Решебник по алгебре и начала математического анализа 11 класс Алимов Задание 1178

\[\boxed{\mathbf{1178}\mathbf{.}}\]

\[n = C_{5 + 6}^{2} = C_{11}^{2} =\]

\[= \frac{11!}{(11 - 2)! \bullet 2!} = \frac{11!}{9! \bullet 2} =\]

\[= \frac{11 \bullet 10 \bullet 9!}{9! \bullet 2} = 11 \bullet 5 = 55.\]

\[1)\ оба\ шара\ белого\ цвета:\]

\[m = C_{5}^{2} = \frac{5!}{(5 - 2)! \bullet 2!} = \frac{5!}{3! \bullet 2} =\]

\[= \frac{5 \bullet 4 \bullet 3!}{4! \bullet 2} = 5 \bullet 2 = 10;\]

\[P = \frac{m}{n} = \frac{10}{55} = \frac{2}{11}.\]

\[2)\ оба\ шара\ черного\ цвета:\]

\[m = C_{6}^{2} = \frac{6!}{(6 - 2)! \bullet 2!} = \frac{6!}{4! \bullet 2} =\]

\[= \frac{6 \bullet 5 \bullet 4!}{4! \bullet 2} = 3 \bullet 5 = 15;\]

\[P = \frac{m}{n} = \frac{15}{55} = \frac{3}{11}.\]

\[3)\ один\ шар\ белый,\ \]

\[другой\ черный:\]

\[m = C_{5}^{1} \bullet C_{6}^{1} =\]

\[= \frac{5!}{(5 - 1)! \bullet 1!} \bullet \frac{6!}{(6 - 1)! \bullet 1!} =\]

\[= \frac{5 \bullet 4!}{4!} \bullet \frac{6 \bullet 5!}{5!} = 5 \bullet 6 = 30;\]

\[P = \frac{m}{n} = \frac{30}{55} = \frac{6}{11}.\]

\[4)\ по\ крайней\ мере\ один\ шар\ \]

\[белый:\]

\[A - оба\ шара\ черные;\]

\[\overline{A} - искомое\ событие:\]

\[m = C_{6}^{2} = \frac{6!}{(6 - 2)! \bullet 2!} = \frac{6!}{4! \bullet 2} =\]

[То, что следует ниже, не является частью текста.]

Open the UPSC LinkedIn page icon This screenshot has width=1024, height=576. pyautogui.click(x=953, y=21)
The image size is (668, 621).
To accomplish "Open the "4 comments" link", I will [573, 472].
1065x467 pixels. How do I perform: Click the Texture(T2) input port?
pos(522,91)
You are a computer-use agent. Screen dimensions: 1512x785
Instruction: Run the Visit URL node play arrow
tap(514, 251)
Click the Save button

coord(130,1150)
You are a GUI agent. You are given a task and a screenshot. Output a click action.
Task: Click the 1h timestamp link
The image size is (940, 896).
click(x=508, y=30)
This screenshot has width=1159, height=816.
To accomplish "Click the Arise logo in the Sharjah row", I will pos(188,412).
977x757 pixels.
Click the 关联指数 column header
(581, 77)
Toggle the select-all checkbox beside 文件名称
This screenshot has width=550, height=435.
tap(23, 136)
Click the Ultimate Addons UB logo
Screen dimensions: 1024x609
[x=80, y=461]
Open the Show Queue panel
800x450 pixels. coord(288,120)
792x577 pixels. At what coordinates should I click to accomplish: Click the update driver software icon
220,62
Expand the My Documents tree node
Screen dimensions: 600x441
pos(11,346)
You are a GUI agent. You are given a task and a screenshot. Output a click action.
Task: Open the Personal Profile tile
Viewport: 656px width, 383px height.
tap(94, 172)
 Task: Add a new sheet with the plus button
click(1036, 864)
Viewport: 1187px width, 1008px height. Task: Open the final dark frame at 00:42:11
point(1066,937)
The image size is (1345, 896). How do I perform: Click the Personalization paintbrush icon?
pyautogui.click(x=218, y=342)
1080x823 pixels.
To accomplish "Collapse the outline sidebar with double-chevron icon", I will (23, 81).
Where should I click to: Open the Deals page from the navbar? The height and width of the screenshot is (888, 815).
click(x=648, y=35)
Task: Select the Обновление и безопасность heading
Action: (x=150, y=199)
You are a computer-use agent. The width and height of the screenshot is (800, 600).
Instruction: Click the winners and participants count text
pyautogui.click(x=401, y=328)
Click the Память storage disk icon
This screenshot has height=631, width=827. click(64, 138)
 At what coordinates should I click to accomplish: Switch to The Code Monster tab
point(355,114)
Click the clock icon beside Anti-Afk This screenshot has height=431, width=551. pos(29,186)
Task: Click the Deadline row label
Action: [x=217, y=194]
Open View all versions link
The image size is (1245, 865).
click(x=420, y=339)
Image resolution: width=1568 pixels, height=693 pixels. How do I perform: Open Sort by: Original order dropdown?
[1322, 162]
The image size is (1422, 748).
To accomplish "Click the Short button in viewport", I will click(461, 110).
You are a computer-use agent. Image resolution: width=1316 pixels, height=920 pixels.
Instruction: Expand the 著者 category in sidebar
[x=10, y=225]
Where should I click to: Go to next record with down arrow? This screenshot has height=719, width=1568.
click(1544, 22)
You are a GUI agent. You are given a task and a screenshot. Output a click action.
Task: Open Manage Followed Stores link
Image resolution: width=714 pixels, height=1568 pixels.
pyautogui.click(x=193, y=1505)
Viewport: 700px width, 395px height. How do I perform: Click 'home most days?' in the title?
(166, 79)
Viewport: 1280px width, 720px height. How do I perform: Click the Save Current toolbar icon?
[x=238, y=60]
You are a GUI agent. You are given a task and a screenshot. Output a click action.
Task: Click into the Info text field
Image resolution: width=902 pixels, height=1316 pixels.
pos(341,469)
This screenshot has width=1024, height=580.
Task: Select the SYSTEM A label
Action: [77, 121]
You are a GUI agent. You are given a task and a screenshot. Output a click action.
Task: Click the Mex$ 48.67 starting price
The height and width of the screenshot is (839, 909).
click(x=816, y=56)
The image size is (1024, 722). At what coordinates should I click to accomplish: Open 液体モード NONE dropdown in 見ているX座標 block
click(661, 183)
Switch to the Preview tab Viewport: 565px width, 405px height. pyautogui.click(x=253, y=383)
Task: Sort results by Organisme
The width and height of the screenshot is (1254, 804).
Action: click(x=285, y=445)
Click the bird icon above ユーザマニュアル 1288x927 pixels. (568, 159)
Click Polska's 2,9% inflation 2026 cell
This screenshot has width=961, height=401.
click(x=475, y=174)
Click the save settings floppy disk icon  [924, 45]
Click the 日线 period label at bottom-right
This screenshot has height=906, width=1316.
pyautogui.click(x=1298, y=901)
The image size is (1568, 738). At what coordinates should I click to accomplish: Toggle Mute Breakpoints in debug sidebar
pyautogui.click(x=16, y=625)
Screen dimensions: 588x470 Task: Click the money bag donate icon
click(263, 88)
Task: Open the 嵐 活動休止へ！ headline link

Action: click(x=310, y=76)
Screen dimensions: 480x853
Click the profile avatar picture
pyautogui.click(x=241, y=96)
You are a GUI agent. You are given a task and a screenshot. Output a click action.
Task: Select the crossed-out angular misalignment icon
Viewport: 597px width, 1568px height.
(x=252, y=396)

\[= \frac{6 \bullet 5 \bullet 4!}{4! \bullet 2} = 3 \bullet 5 = 15;\]

\[P\left( \overline{A} \right) = 1 - P(A) = 1 - \frac{m}{n} =\]

\[= 1 - \frac{15}{55} = 1 - \frac{3}{11} = \frac{8}{11}.\]

\[5)\ по\ крайней\ мере\ один\ шар\ \]

\[черный:\]

\[A - оба\ шара\ белые;\ \]

\[\overline{A} - искомое\ событие:\]

\[m = C_{5}^{2} = \frac{5!}{(5 - 2)! \bullet 2!} = \frac{5!}{3! \bullet 2} =\]

\[= \frac{5 \bullet 4 \bullet 3!}{4! \bullet 2} = 5 \bullet 2 = 10;\]

\[P\left( \overline{A} \right) = 1 - P = 1 - \frac{m}{n} =\]

\[= 1 - \frac{10}{55} = 1 - \frac{2}{11} = \frac{9}{11}.\]